PROBLEM TO WORK ON ▸ Set down the entries exactly as they appear, apart from the images, which stay out.

SUPPLIED ENTRIES ▸

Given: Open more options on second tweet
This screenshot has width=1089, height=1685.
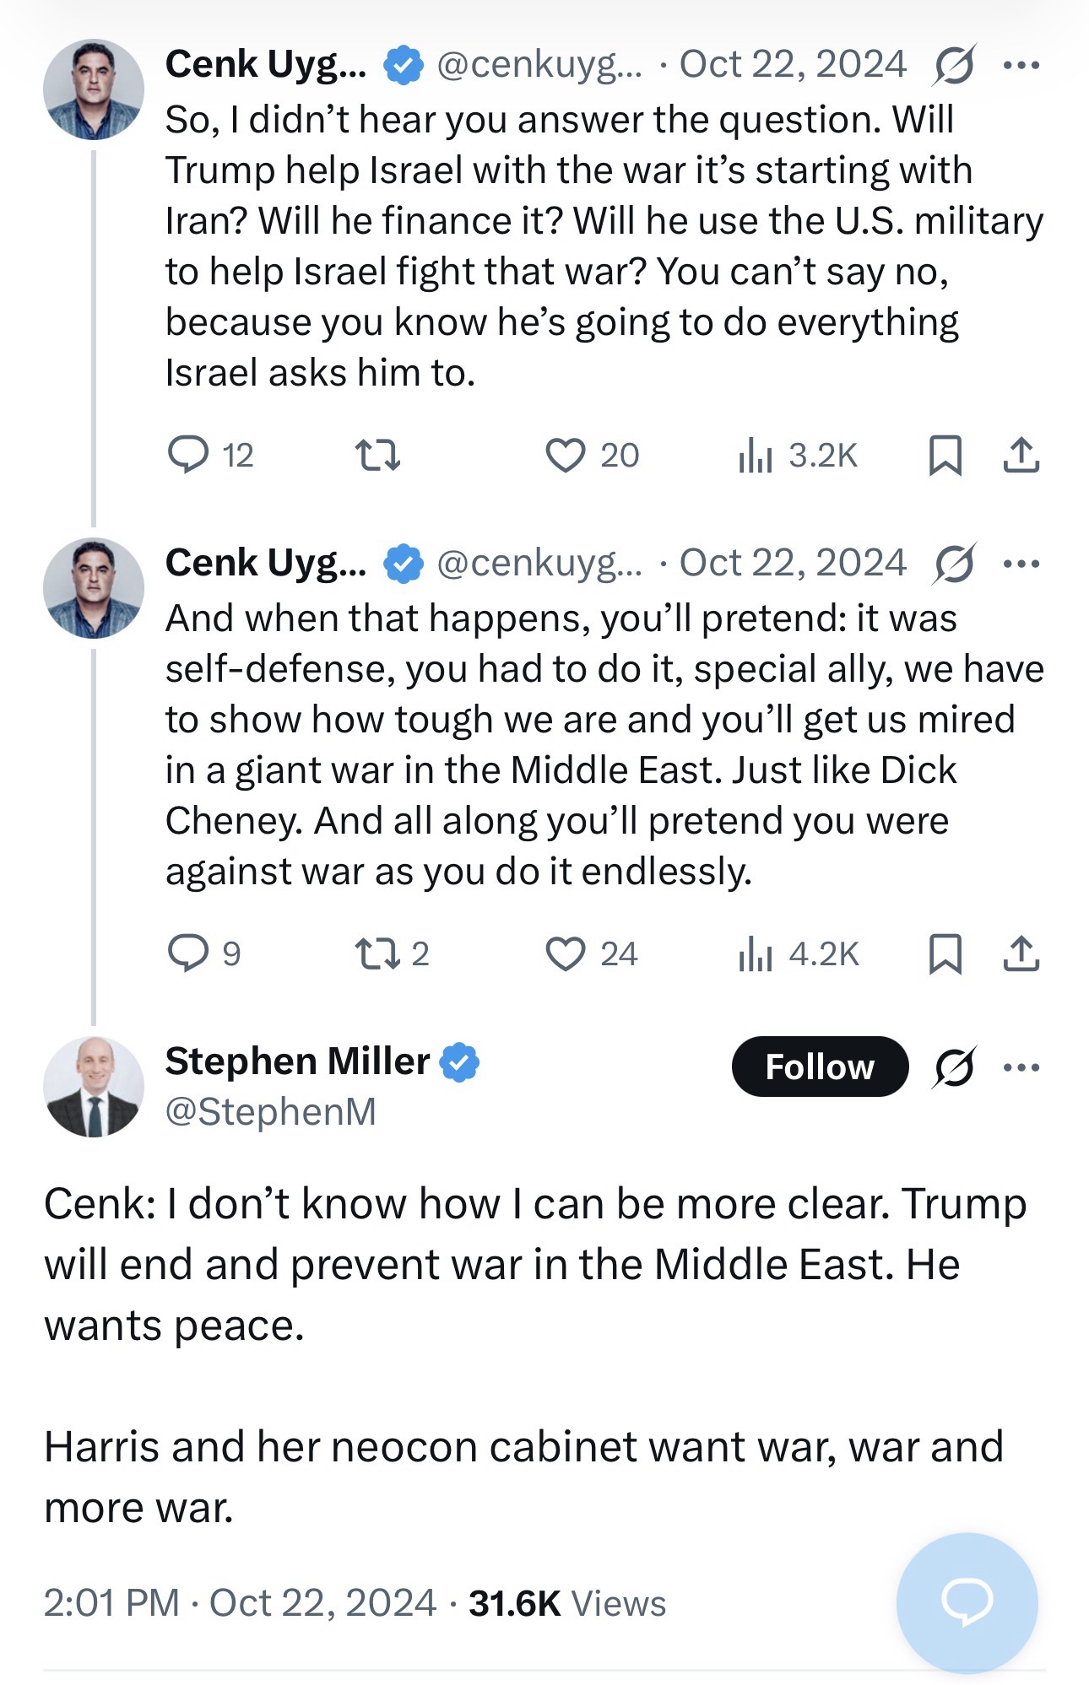Looking at the screenshot, I should click(x=1021, y=564).
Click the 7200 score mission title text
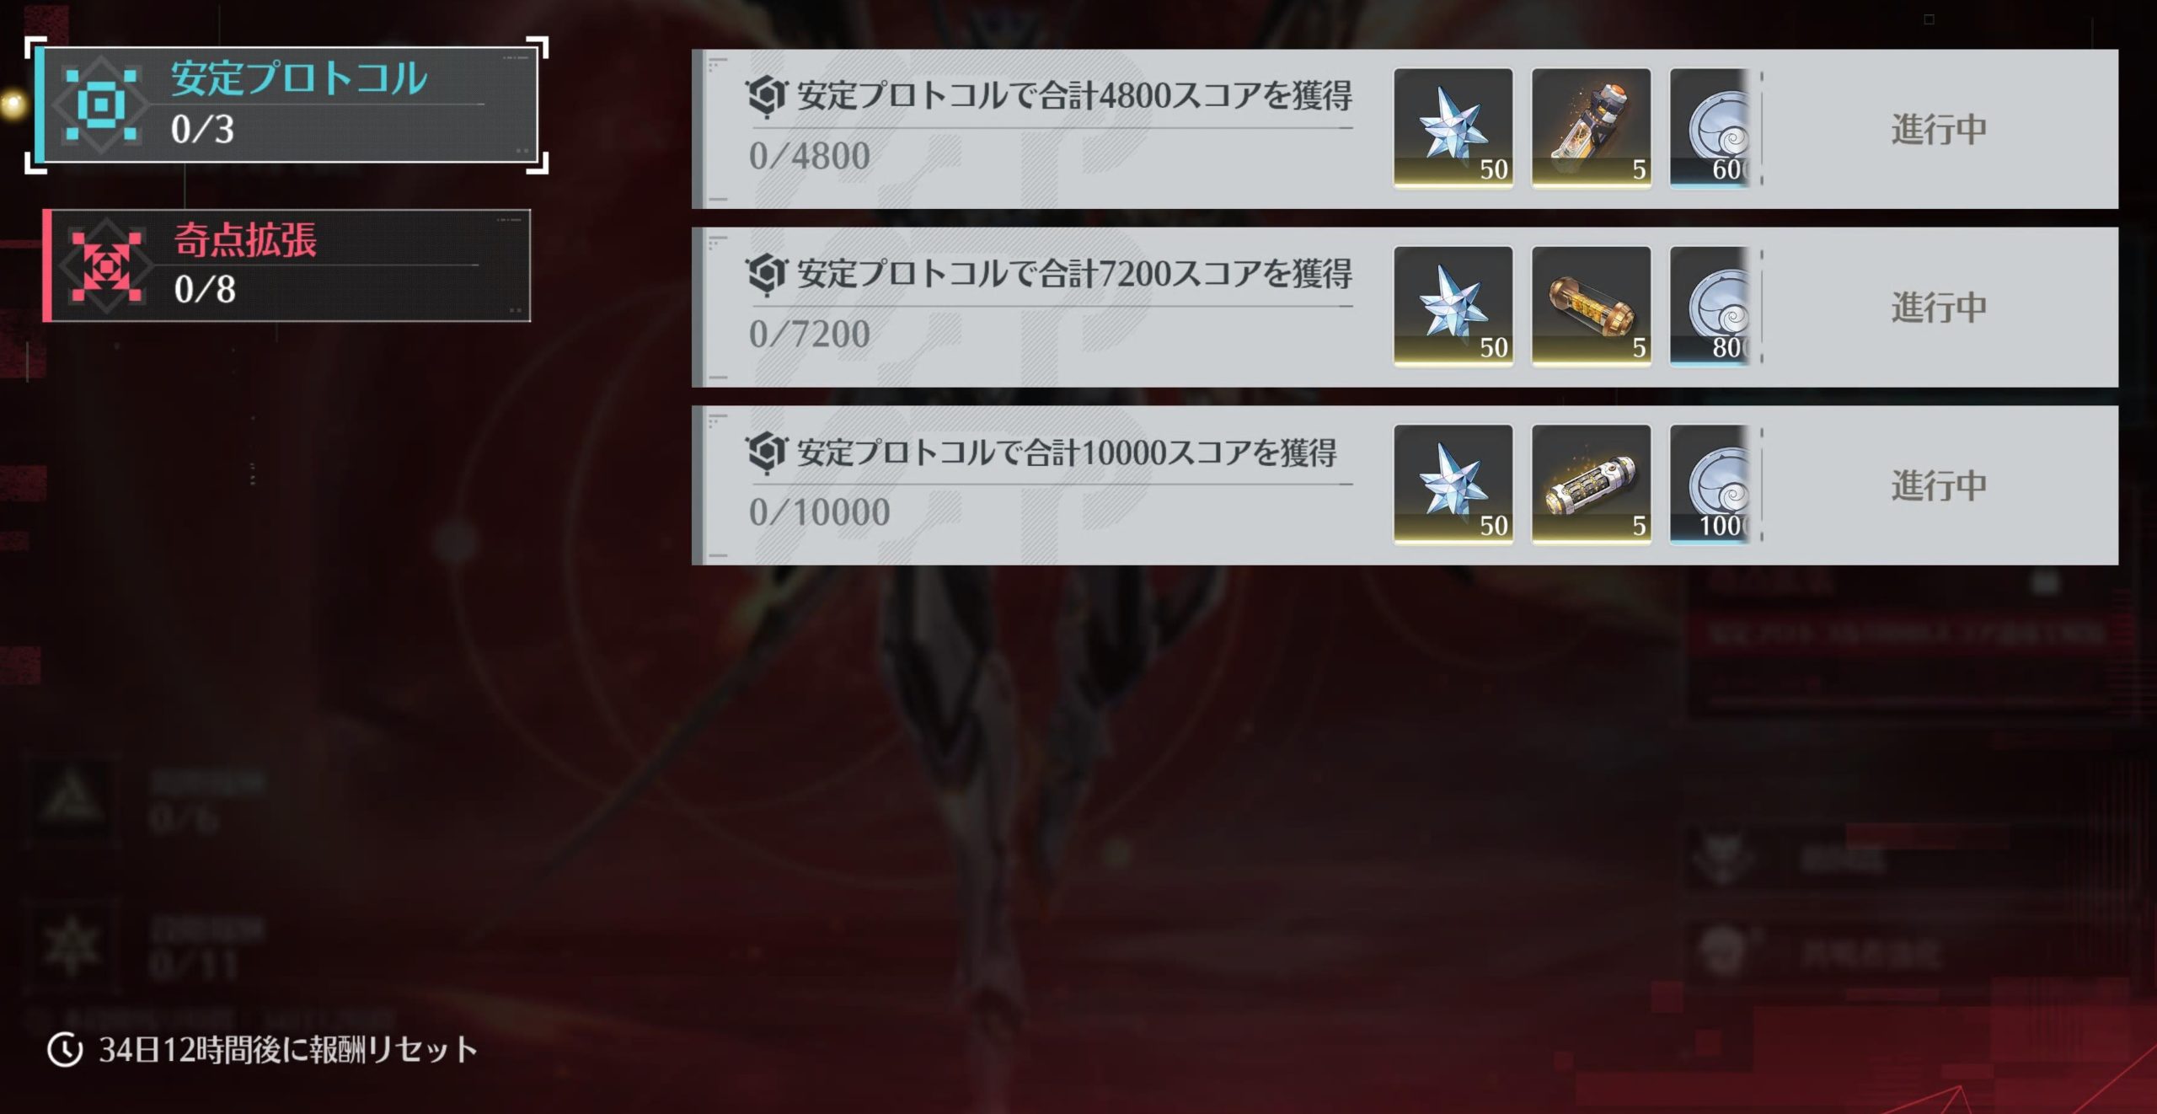This screenshot has width=2157, height=1114. (1074, 274)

ANSWER BELOW ▸
Given: Open more options on second tweet
This screenshot has width=1089, height=1685.
Looking at the screenshot, I should click(x=1021, y=564).
Click the 7200 score mission title text
This screenshot has width=2157, height=1114. (1074, 274)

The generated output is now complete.